Its prime objective is to leverage the spatial-domain correspondence between the visual modality (an image) and various textual segments to extract fine-grained feature representations for classification.
We evaluate MHA-MEME on the 'Memotion Analysis' dataset for all three sub-tasks - sentiment classification, affect classification, and affect class quantification.

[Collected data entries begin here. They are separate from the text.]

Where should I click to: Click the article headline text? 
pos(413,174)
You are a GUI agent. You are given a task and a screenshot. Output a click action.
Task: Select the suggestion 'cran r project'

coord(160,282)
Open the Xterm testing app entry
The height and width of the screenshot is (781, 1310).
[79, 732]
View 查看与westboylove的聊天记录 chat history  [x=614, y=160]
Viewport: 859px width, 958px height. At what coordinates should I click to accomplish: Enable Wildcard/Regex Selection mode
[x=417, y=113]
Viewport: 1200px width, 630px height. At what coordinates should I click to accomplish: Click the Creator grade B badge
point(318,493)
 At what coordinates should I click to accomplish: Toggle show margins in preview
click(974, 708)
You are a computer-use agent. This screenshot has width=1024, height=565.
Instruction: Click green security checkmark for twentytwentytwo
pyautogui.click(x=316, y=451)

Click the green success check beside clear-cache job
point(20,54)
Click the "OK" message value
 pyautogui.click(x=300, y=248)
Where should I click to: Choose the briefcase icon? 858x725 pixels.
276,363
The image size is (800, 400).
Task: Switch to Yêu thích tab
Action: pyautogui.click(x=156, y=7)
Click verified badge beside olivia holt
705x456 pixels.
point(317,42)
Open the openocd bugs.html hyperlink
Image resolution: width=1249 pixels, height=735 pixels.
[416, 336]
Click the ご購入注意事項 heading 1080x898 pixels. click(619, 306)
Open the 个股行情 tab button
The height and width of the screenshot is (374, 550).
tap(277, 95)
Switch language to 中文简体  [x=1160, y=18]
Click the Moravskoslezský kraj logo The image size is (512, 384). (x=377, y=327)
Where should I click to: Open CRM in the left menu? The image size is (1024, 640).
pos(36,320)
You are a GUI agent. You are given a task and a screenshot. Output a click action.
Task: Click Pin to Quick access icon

- Score: 18.23523076710257
- License: http://arxiv.org/licenses/nonexclusive-distrib/1.0/
- Abstract: Today's Internet is awash in memes as they are humorous, satirical, or ironic
which make people laugh. According to a survey, 33% of social media users in
age bracket [13-35] send memes every day, whereas more than 50% send every
week. Some of these memes spread rapidly within a very short time-frame, and
their virality depends on the novelty of their (textual and visual) content. A
few of them convey positive messages, such as funny or motivational quotes;
while others are meant to mock/hurt someone's feelings through sarcastic or
offensive messages. Despite the appealing nature of memes and their rapid
emergence on social media, effective analysis of memes has not been adequately
attempted to the extent it deserves.
In this paper, we attempt to solve the same set of tasks suggested in the
SemEval'20-Memotion Analysis competition. We propose a multi-hop
attention-based deep neural network framework, called MHA-MEME, whose prime
objective is to leverage the spatial-domain correspondence between the visual
modality (an image) and various textual segments to extract fine-grained
feature representations for classification. We evaluate MHA-MEME on the
'Memotion Analysis' dataset for all three sub-tasks - sentiment classification,
affect classification, and affect class quantification. Our comparative study
shows sota performances of MHA-MEME for all three tasks compared to the top
systems that participated in the competition. Unlike all the baselines which
perform inconsistently across all three tasks, MHA-MEME outperforms baselines
in all the tasks on average. Moreover, we validate the generalization of
MHA-MEME on another set of manually annotated test samples and observe it to be
consistent. Finally, we establish the interpretability of MHA-MEME.